Nor will any of functionaries nominally in charge of the workstream own it. When quizzed on the topic, every one will instantly agree that, to take a random example, the 365 performance appraisal system is from its foundations up a nonce; it achieves nothing, wastes time, encourages bad behaviour and fosters resentment, rancour and demotivation. The more literate ones will even cite the passage from HBR in 1975 that established this beyond all reason.

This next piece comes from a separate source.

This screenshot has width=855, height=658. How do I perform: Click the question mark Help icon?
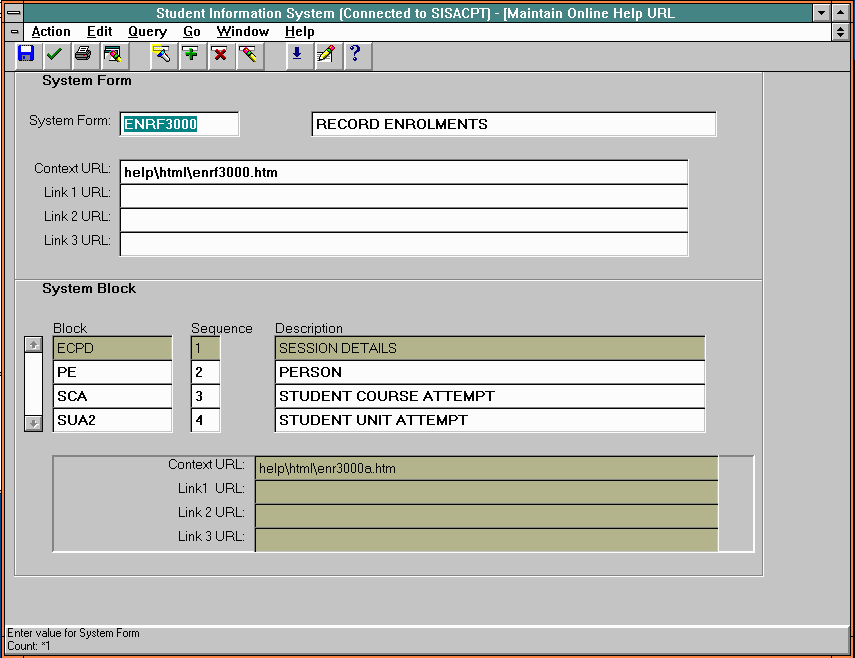click(354, 54)
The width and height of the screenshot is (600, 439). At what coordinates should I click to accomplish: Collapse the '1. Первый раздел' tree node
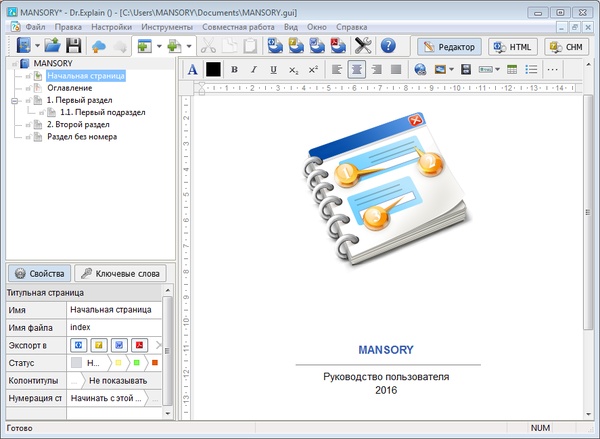[x=14, y=101]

But while none can be found with a single word to say for such a silly idea, all will be certain that someone else does. Someone way above their pay grade — perhaps even a lot of someone elses, all at so great a remove from the commonplace experience that one can scarcely imagine who they might be, never mind whence comes their affection for such a roundly derided trope. Not one will speak for it. Not one. Yes still: as a collective, when they join hands and place them on the planchette, they watch in terrible, fearful admiration as it strides about the agenda signalling for all their several doubts that as a collective they are firmly resolved upon it, and therefore it must happen.
This is the middle management ouija board: really just a special case of a general emergent phenomenon we will call ouija politics.